Bündelung politischer Energie
Hohe Erwartungen an den Millenniums-Gipfel der UN

150 Staats- und Regierungschefs aus aller Welt treffen sich ab Mittwoch in New York. UN-Generalsekretär Kofi Annan hofft auf Unterstützung im Kampf gegen die Massenarmut.

ap NEW YORK. Das Chaos auf den Straßen New Yorks ist vorprogrammiert, wenn die Staats- und Regierungschefs und Delegationen aus mehr als 150 Staaten sich vom kommenden Mittwoch an zum UN-Millenniums-Gipfel treffen. Doch das ist Nebensache, wie Werbespots den Einwohnern der Metropole zu erklären versuchen: "Hier wird Geschichte gemacht", verkündet der Sänger Harry Belafonte den New Yorkern in den im Fernsehen ausgestrahlten Einblendungen. Die Vereinten Nationen haben sich nicht weniger vorgenommen, als die Herausforderungen des 21. Jahrhunderts anzupacken.

Generalsekretär Kofi Annan hofft in New York auf klare Unterstützung der mehr als 150 Entscheidungsträger aus aller Welt für die drängendsten sozialen Ziele: bis 2015 mehr als eine Milliarden Menschen aus ihrer extremen Armut zu befreien, allen Kindern den Besuch der Grundschule zu ermöglichen und die Aids-Epidemie einzudämmen. Die Verhinderung von Kriegen und Konflikten und der Schutz der Umwelt liegen den UN ebenso am Herzen.

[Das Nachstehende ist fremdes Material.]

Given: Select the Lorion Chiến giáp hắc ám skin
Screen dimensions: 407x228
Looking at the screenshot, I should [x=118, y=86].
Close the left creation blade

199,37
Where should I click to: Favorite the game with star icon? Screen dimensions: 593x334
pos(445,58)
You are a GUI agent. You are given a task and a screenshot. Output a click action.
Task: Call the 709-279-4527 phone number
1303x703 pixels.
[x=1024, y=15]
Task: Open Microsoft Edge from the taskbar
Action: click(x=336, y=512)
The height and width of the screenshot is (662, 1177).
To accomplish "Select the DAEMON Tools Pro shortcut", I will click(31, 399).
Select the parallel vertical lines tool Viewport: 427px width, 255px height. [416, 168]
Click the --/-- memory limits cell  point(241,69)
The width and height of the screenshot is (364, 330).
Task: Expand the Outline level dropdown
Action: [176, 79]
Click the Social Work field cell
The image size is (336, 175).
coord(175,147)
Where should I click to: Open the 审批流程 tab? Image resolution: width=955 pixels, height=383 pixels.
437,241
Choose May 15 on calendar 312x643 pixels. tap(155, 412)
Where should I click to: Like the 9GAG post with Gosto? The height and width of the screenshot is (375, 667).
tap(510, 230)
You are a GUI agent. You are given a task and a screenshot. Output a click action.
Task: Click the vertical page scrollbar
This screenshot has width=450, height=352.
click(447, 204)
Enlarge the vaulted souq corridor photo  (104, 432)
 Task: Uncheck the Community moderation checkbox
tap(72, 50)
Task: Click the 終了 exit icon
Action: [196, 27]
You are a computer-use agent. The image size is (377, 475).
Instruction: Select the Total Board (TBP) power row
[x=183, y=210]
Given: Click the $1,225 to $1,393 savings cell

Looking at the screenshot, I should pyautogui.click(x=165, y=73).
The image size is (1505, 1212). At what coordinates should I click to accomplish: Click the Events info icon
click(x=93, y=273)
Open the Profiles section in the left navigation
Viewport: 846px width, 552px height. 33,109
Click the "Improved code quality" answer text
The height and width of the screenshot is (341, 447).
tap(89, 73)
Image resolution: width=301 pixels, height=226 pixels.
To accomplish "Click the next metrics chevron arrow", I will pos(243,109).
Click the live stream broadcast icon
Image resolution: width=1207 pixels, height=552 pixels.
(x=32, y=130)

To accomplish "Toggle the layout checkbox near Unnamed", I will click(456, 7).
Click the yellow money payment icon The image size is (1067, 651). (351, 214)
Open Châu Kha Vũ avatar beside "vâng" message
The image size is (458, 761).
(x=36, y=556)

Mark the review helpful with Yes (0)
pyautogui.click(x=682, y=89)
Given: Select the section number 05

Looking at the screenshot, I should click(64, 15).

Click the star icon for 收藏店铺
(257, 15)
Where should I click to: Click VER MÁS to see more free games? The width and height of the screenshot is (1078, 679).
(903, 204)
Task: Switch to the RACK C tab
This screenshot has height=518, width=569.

"Es ist leicht, solche Treffen zynisch abzutun und zu sagen: "Ach, sie bringen ja sowieso nichts'", sagt Annans Stellvertreterin Louise Frechette. "Aber viele dieser Zusammenkünfte haben wirklich etwas gebracht, indem sie die politische Energie gebündelt und den politischen Willen gestärkt haben." Der zweite große Block des Gipfelprogramms umfasst das Thema Informationstechnologie. Annan warnte in einem Bericht im April davor, dass die revolutionären Entwicklungen in diesem Bereich nicht Milliarden Menschen in Elend zurücklassen oder gar stürzen dürften.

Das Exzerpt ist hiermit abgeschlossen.